[[ DATA PROVIDED open ]]
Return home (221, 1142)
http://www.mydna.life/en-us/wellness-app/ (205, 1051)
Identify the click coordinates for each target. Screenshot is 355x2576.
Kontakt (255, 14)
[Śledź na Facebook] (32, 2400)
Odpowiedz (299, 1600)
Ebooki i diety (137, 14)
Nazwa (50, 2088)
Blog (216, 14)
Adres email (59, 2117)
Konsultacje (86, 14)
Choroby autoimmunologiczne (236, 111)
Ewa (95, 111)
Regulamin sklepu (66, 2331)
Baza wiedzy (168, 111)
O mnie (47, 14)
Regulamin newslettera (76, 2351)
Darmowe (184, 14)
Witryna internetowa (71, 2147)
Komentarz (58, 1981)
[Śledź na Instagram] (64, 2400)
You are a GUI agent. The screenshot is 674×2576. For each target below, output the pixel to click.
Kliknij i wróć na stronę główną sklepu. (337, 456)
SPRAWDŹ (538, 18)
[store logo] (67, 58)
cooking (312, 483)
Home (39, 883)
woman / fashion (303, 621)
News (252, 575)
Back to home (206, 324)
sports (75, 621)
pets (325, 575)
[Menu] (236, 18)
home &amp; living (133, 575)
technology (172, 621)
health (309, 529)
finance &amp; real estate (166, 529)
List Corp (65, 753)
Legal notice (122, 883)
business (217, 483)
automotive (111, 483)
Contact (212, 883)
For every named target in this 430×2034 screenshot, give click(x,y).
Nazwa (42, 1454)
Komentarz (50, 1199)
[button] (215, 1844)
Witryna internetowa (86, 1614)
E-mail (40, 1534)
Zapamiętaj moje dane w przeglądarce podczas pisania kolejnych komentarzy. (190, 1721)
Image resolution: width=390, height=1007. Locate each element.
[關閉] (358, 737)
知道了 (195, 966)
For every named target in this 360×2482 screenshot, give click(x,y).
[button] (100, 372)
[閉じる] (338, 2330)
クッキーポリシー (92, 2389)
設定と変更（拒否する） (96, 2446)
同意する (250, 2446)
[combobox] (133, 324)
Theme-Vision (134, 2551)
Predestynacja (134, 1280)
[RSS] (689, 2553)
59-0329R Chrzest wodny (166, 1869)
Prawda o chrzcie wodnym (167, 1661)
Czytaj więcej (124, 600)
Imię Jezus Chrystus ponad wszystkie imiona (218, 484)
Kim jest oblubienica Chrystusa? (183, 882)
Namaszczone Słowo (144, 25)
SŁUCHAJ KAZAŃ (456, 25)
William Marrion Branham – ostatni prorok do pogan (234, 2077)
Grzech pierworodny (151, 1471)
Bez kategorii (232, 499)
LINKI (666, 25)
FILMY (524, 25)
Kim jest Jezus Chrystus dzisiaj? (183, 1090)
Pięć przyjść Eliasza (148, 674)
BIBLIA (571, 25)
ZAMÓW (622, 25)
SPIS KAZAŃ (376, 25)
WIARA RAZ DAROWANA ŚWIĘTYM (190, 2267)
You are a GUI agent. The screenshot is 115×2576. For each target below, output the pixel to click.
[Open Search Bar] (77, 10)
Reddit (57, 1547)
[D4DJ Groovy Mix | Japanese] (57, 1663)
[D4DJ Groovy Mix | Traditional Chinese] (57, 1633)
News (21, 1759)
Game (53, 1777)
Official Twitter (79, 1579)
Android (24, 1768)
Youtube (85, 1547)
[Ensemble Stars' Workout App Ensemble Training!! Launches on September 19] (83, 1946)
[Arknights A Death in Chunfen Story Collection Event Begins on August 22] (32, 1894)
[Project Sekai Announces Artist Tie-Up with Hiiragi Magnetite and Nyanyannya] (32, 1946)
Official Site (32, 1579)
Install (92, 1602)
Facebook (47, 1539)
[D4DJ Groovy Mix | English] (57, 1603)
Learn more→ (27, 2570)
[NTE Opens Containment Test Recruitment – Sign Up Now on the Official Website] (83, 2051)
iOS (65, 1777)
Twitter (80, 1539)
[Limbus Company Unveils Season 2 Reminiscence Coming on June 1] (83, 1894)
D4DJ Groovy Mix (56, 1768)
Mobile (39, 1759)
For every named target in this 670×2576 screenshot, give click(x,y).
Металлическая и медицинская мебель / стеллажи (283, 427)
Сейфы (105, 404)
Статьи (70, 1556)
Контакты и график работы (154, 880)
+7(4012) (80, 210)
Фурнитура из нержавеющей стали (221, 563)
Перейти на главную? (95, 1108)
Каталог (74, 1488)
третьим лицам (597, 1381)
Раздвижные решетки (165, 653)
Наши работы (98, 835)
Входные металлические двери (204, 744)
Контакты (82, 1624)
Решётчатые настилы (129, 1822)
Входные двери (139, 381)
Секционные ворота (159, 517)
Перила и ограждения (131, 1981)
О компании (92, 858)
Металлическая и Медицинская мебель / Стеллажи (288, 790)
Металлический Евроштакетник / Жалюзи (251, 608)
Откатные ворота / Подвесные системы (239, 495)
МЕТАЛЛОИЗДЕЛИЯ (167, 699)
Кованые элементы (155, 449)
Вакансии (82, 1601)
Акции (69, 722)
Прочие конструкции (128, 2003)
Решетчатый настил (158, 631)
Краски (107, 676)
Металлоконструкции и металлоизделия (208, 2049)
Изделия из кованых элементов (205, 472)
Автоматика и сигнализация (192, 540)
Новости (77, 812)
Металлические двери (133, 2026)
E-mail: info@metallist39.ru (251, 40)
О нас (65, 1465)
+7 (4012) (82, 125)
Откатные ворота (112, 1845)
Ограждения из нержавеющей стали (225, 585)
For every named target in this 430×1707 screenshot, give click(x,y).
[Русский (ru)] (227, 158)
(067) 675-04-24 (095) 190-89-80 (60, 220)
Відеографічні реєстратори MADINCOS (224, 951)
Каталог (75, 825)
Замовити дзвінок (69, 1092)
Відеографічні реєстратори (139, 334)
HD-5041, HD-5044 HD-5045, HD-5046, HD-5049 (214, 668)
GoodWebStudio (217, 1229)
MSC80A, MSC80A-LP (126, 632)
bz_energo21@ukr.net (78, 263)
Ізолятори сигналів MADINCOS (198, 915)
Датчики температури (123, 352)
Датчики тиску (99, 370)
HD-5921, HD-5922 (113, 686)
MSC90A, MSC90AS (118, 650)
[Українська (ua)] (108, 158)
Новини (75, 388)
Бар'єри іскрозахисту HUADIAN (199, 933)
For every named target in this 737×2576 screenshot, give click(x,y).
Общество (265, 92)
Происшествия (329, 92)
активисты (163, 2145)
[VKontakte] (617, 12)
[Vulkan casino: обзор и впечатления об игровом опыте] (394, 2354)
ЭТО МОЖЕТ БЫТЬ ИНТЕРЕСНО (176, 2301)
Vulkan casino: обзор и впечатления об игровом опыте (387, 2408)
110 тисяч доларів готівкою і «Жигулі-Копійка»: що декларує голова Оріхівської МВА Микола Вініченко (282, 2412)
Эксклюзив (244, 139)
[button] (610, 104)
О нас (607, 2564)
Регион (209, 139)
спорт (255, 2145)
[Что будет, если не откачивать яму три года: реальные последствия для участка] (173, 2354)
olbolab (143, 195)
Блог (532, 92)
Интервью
[[ DATA PROVIDED closed ]]
## INSTRUCTIONS TO FOLLOW
Return the data above in full. Keep every line exactly as it is.

## SOLVED EXERCISE
Return home (221, 1142)
http://www.mydna.life/en-us/wellness-app/ (205, 1051)
Identify the click coordinates for each target. Screenshot is 355x2576.
Kontakt (255, 14)
[Śledź na Facebook] (32, 2400)
Odpowiedz (299, 1600)
Ebooki i diety (137, 14)
Nazwa (50, 2088)
Blog (216, 14)
Adres email (59, 2117)
Konsultacje (86, 14)
Choroby autoimmunologiczne (236, 111)
Ewa (95, 111)
Regulamin sklepu (66, 2331)
Baza wiedzy (168, 111)
O mnie (47, 14)
Regulamin newslettera (76, 2351)
Darmowe (184, 14)
Witryna internetowa (71, 2147)
Komentarz (58, 1981)
[Śledź na Instagram] (64, 2400)
You are a GUI agent. The screenshot is 674×2576. For each target below, output the pixel to click.
Kliknij i wróć na stronę główną sklepu. (337, 456)
SPRAWDŹ (538, 18)
[store logo] (67, 58)
cooking (312, 483)
Home (39, 883)
woman / fashion (303, 621)
News (252, 575)
Back to home (206, 324)
sports (75, 621)
pets (325, 575)
[Menu] (236, 18)
home &amp; living (133, 575)
technology (172, 621)
health (309, 529)
finance &amp; real estate (166, 529)
List Corp (65, 753)
Legal notice (122, 883)
business (217, 483)
automotive (111, 483)
Contact (212, 883)
For every named target in this 430×2034 screenshot, give click(x,y).
Nazwa (42, 1454)
Komentarz (50, 1199)
[button] (215, 1844)
Witryna internetowa (86, 1614)
E-mail (40, 1534)
Zapamiętaj moje dane w przeglądarce podczas pisania kolejnych komentarzy. (190, 1721)
Image resolution: width=390, height=1007. Locate each element.
[關閉] (358, 737)
知道了 (195, 966)
For every named target in this 360×2482 screenshot, give click(x,y).
[button] (100, 372)
[閉じる] (338, 2330)
クッキーポリシー (92, 2389)
設定と変更（拒否する） (96, 2446)
同意する (250, 2446)
[combobox] (133, 324)
Theme-Vision (134, 2551)
Predestynacja (134, 1280)
[RSS] (689, 2553)
59-0329R Chrzest wodny (166, 1869)
Prawda o chrzcie wodnym (167, 1661)
Czytaj więcej (124, 600)
Imię Jezus Chrystus ponad wszystkie imiona (218, 484)
Kim jest oblubienica Chrystusa? (183, 882)
Namaszczone Słowo (144, 25)
SŁUCHAJ KAZAŃ (456, 25)
William Marrion Branham – ostatni prorok do pogan (234, 2077)
Grzech pierworodny (151, 1471)
Bez kategorii (232, 499)
LINKI (666, 25)
FILMY (524, 25)
Kim jest Jezus Chrystus dzisiaj? (183, 1090)
Pięć przyjść Eliasza (148, 674)
BIBLIA (571, 25)
ZAMÓW (622, 25)
SPIS KAZAŃ (376, 25)
WIARA RAZ DAROWANA ŚWIĘTYM (190, 2267)
You are a GUI agent. The screenshot is 115×2576. For each target below, output the pixel to click.
[Open Search Bar] (77, 10)
Reddit (57, 1547)
[D4DJ Groovy Mix | Japanese] (57, 1663)
[D4DJ Groovy Mix | Traditional Chinese] (57, 1633)
News (21, 1759)
Game (53, 1777)
Official Twitter (79, 1579)
Android (24, 1768)
Youtube (85, 1547)
[Ensemble Stars' Workout App Ensemble Training!! Launches on September 19] (83, 1946)
[Arknights A Death in Chunfen Story Collection Event Begins on August 22] (32, 1894)
[Project Sekai Announces Artist Tie-Up with Hiiragi Magnetite and Nyanyannya] (32, 1946)
Official Site (32, 1579)
Install (92, 1602)
Facebook (47, 1539)
[D4DJ Groovy Mix | English] (57, 1603)
Learn more→ (27, 2570)
[NTE Opens Containment Test Recruitment – Sign Up Now on the Official Website] (83, 2051)
iOS (65, 1777)
Twitter (80, 1539)
[Limbus Company Unveils Season 2 Reminiscence Coming on June 1] (83, 1894)
D4DJ Groovy Mix (56, 1768)
Mobile (39, 1759)
For every named target in this 670×2576 screenshot, give click(x,y).
Металлическая и медицинская мебель / стеллажи (283, 427)
Сейфы (105, 404)
Статьи (70, 1556)
Контакты и график работы (154, 880)
+7(4012) (80, 210)
Фурнитура из нержавеющей стали (221, 563)
Перейти на главную? (95, 1108)
Каталог (74, 1488)
третьим лицам (597, 1381)
Раздвижные решетки (165, 653)
Наши работы (98, 835)
Входные металлические двери (204, 744)
Контакты (82, 1624)
Решётчатые настилы (129, 1822)
Входные двери (139, 381)
Секционные ворота (159, 517)
Перила и ограждения (131, 1981)
О компании (92, 858)
Металлическая и Медицинская мебель / Стеллажи (288, 790)
Металлический Евроштакетник / Жалюзи (251, 608)
Откатные ворота / Подвесные системы (239, 495)
МЕТАЛЛОИЗДЕЛИЯ (167, 699)
Кованые элементы (155, 449)
Вакансии (82, 1601)
Акции (69, 722)
Прочие конструкции (128, 2003)
Решетчатый настил (158, 631)
Краски (107, 676)
Металлоконструкции и металлоизделия (208, 2049)
Изделия из кованых элементов (205, 472)
Автоматика и сигнализация (192, 540)
Новости (77, 812)
Металлические двери (133, 2026)
E-mail: info@metallist39.ru (251, 40)
О нас (65, 1465)
+7 (4012) (82, 125)
Откатные ворота (112, 1845)
Ограждения из нержавеющей стали (225, 585)
For every named target in this 430×1707 screenshot, give click(x,y).
[Русский (ru)] (227, 158)
(067) 675-04-24 (095) 190-89-80 (60, 220)
Відеографічні реєстратори MADINCOS (224, 951)
Каталог (75, 825)
Замовити дзвінок (69, 1092)
Відеографічні реєстратори (139, 334)
HD-5041, HD-5044 HD-5045, HD-5046, HD-5049 (214, 668)
GoodWebStudio (217, 1229)
MSC80A, MSC80A-LP (126, 632)
bz_energo21@ukr.net (78, 263)
Ізолятори сигналів MADINCOS (198, 915)
Датчики температури (123, 352)
Датчики тиску (99, 370)
HD-5921, HD-5922 (113, 686)
MSC90A, MSC90AS (118, 650)
[Українська (ua)] (108, 158)
Новини (75, 388)
Бар'єри іскрозахисту HUADIAN (199, 933)
For every named target in this 737×2576 screenshot, give click(x,y).
Общество (265, 92)
Происшествия (329, 92)
активисты (163, 2145)
[VKontakte] (617, 12)
[Vulkan casino: обзор и впечатления об игровом опыте] (394, 2354)
ЭТО МОЖЕТ БЫТЬ ИНТЕРЕСНО (176, 2301)
Vulkan casino: обзор и впечатления об игровом опыте (387, 2408)
110 тисяч доларів готівкою і «Жигулі-Копійка»: що декларує голова Оріхівської МВА Микола Вініченко (282, 2412)
Эксклюзив (244, 139)
[button] (610, 104)
О нас (607, 2564)
Регион (209, 139)
спорт (255, 2145)
[Что будет, если не откачивать яму три года: реальные последствия для участка] (173, 2354)
olbolab (143, 195)
Блог (532, 92)
Интервью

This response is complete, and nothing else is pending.